* [Extract to read]:
* Start *
Ceph Replica 3 vs Erasure Coding: Which One to Choose for Your Storage

Ceph offers several ways to protect data within a distributed cluster, but two approaches dominate most practical decisions: three-copy replication, commonly known as Replica 3, and Erasure Coding, a technique that divides data into fragments and adds parity to reconstruct it in case of failure. The choice is significant. It impacts cost per usable terabyte, performance, latency, CPU usage, operational complexity, and the types of workloads best suited for hosting.

At a time when capacity prices, data growth, and cost reduction pressures are increasingly influencing storage architectures, Erasure Coding is again frequently discussed. But it is not a direct replacement for Replica 3. In Ceph, each method makes sense in different scenarios, and choosing poorly can turn a cost-saving measure into a performance or availability issue.

Replica 3: simple, fast, and capacity-intensive

Replica 3 is the easiest approach to understand. Each piece of data is stored in three copies distributed across different OSDs, typically spread among nodes or failure domains defined by CRUSH. If a disk fails, the cluster retains two other copies. Losing a second OSD under controlled conditions still leaves a copy available. Its simplicity explains why it’s so widely used in virtualization environments, databases, VM storage, and latency-sensitive workloads.

Its main advantage is also its cost: for every 1 TB of usable data, 3 TB of raw capacity is consumed. In other words, overhead is 200%. This investment in redundancy offers a straightforward operation, less calculation, and very predictable read/write behavior. For RBD, virtual machines, container disks, and critical services, Replica 3 remains a very solid option.

The downside becomes apparent as volume grows. Storing tens or hundreds of terabytes in Replica 3 requires purchasing a lot of raw capacity. For cold data, large repositories, office files, images, videos, secondary copies, or read-heavy workloads with few modifications, it may be excessive.
* End *
* [Tasks to perform]:
[1] Translate this sentence from the Ceph storage article into Spanish: "If a disk fails, the cluster retains two other copies."
[2] Reproduce the part of the Ceph storage article starting at "Ceph Replica 3" and ending at "suited for hosting.".
[3] In the Ceph storage article, how much raw capacity does Replica 3 use for every 1 TB of usable data?

* [Collected data]:
* Start *
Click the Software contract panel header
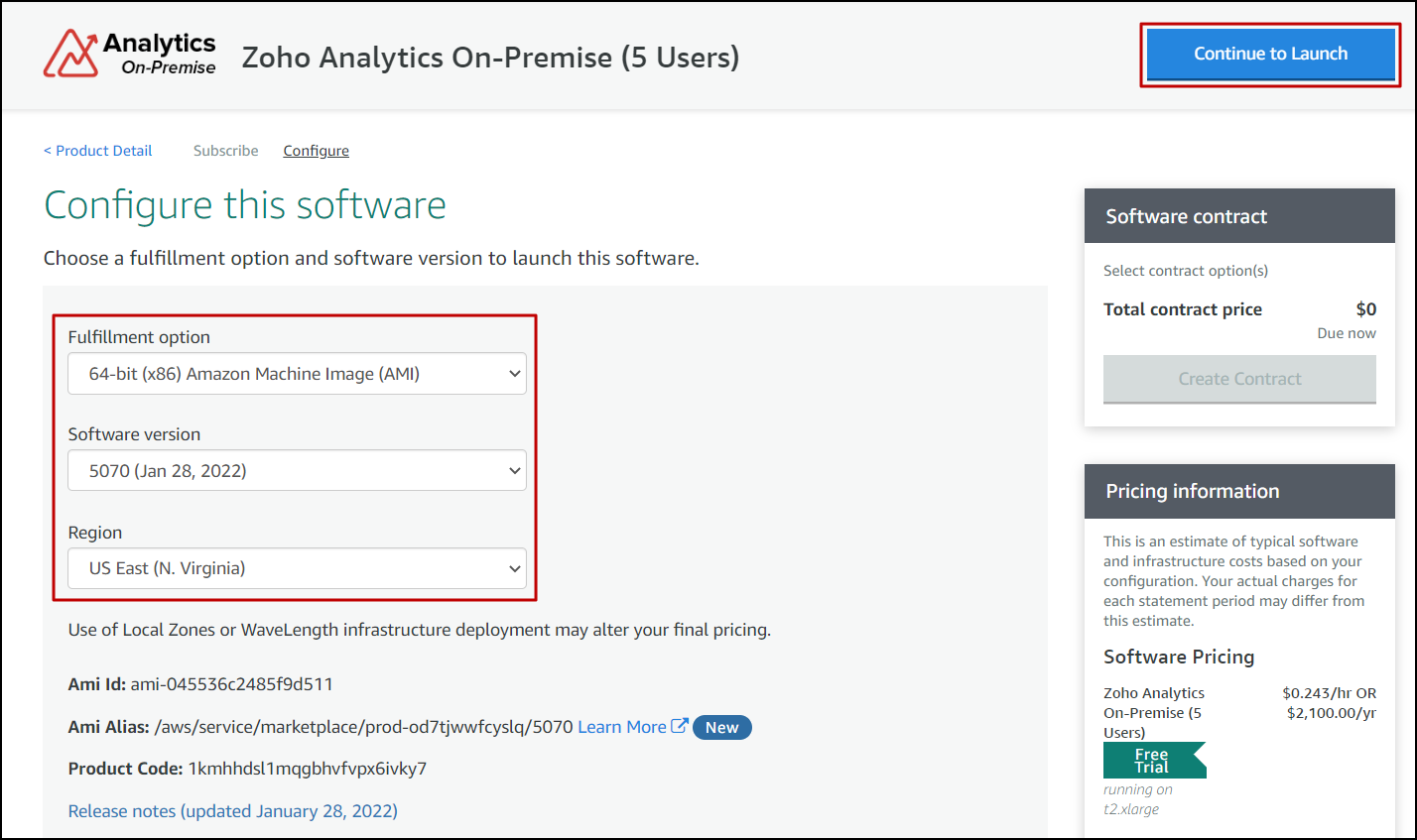 tap(1186, 215)
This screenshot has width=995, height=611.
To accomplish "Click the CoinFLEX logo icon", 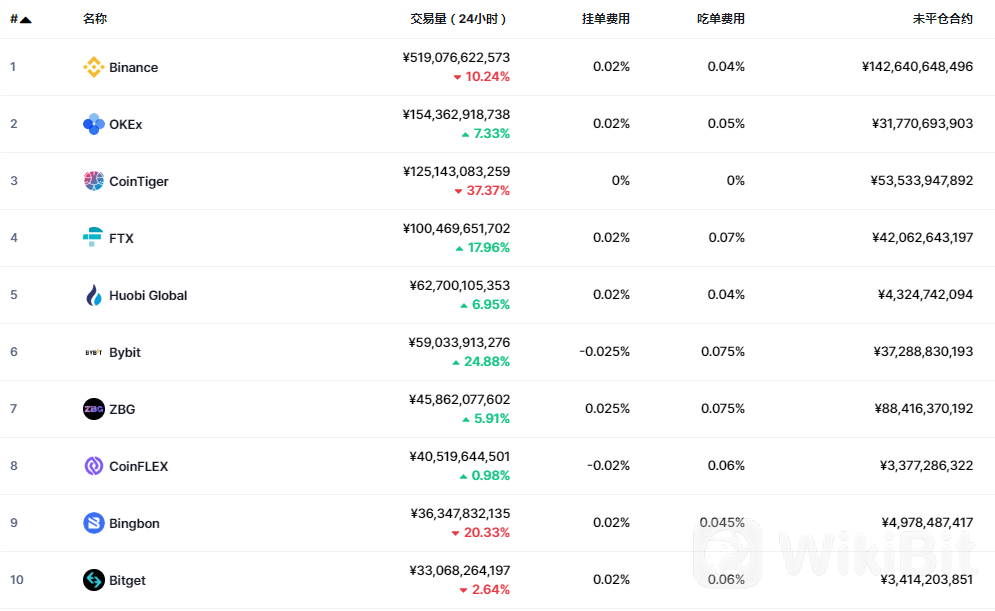I will pyautogui.click(x=93, y=466).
* End *
* [Set of answers]:
[1] Si un disco falla, el clúster conserva otras dos copias.

[2]
Ceph Replica 3 vs Erasure Coding: Which One to Choose for Your Storage

Ceph offers several ways to protect data within a distributed cluster, but two approaches dominate most practical decisions: three-copy replication, commonly known as Replica 3, and Erasure Coding, a technique that divides data into fragments and adds parity to reconstruct it in case of failure. The choice is significant. It impacts cost per usable terabyte, performance, latency, CPU usage, operational complexity, and the types of workloads best suited for hosting.

[3] 3 TB of raw capacity.